Either Dakota Johnson’s dutch oven-ing herself to pass the time or Jamie Dornan made Fifty Sharts of Brown in his chonies and the scent wafted her way.
Fifty Shades of Grey is expected to bring in anywhere from $60 million to $80 million this weekend. That means every divorce lawyer in the country better open up bright and early on Sunday morning, because husbands will want to immediately file “I Quit This Bitch” papers after their wives dragged them to that mess on Valentine’s Day. Also, Walgreens and CVS better stock up on Monistat chafing relief gel, because middle-aged moms are going to need to buy several tubes after rubbing themselves nearly raw over their jeans while watching that wreck.
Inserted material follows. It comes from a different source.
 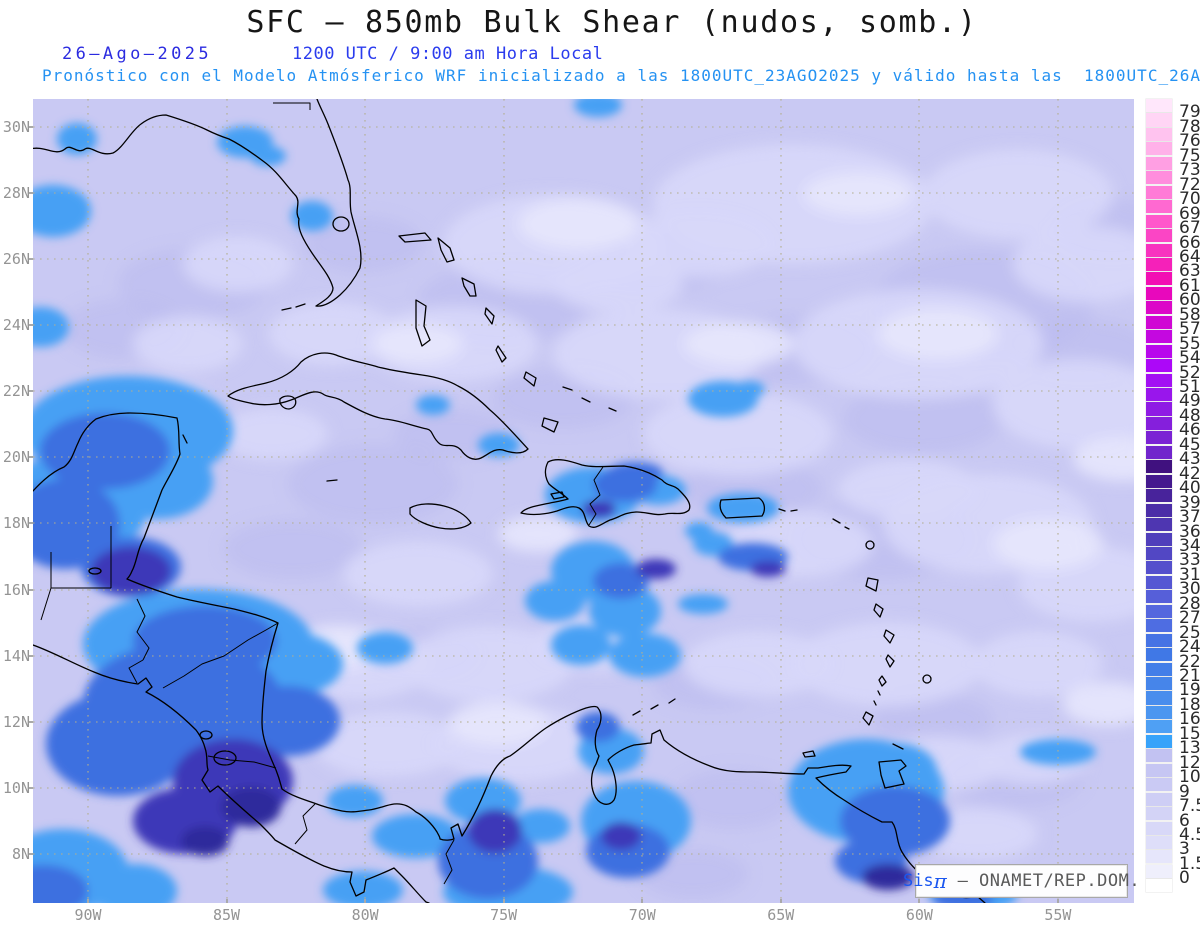 What do you see at coordinates (855, 648) in the screenshot?
I see `lesser-antilles-islands` at bounding box center [855, 648].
The reviews started trickling in last night and I read through some of them, because my idea of nipple-tingling porn is the words of hate poetry from critics who thought it was trash. My nipples didn’t totally tingle.
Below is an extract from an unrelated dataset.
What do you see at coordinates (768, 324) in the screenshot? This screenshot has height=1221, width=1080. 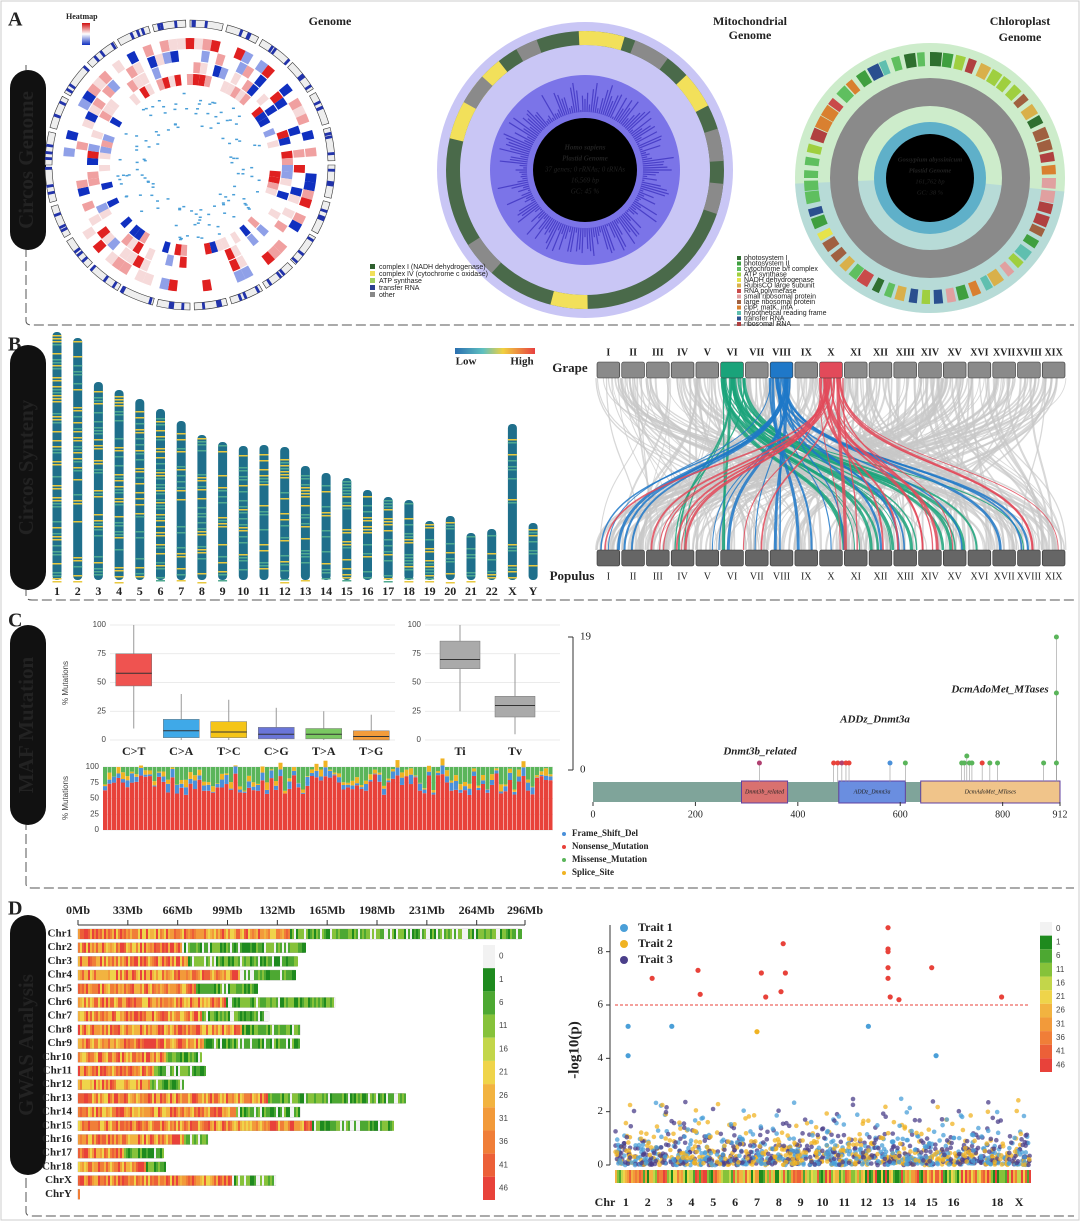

So far the reviews are mixed to negative and most agree that it’s about as exciting as a sloth’s yawn, but also said that it’s better than the book and somewhat entertaining. But then again if Sam Taylor-Johnson shot nothing but a snail humping a leaf on a puddle of vomit and called it the Fifty Shades of Grey movie, it would still be better than the book. I also read a review that declared Dakota Johnson the best thing in that shit. Now we know what Melanie Griffith has been up to. She’s been working as a movie critic!
Here’s some pictures (via ONTD) that Sam Taylor-Johnson took of Jamie and Dakota for W Magazine. The chemistry and sexiness is seeping right through your screen. These look like pictures found in a brochure on how to tell your partner you have an STD. In most of the pictures, Jamie looks like he’s throwing his usual “What did I do?” face, but he also mixed it up by making a “Did I turn off the stove after boiling eggs this morning?” face. If a site called Awkward Fucking Photos existed, these pictures would be the crown jewel of its collection. But I do appreciate that they showed Christian Grey’s ass in that NSFWish picture of them doing it missionary-style. Christian Grey’s ass dimple is the perfect place for him to rest your tampon after he pulls it out of you for sex times.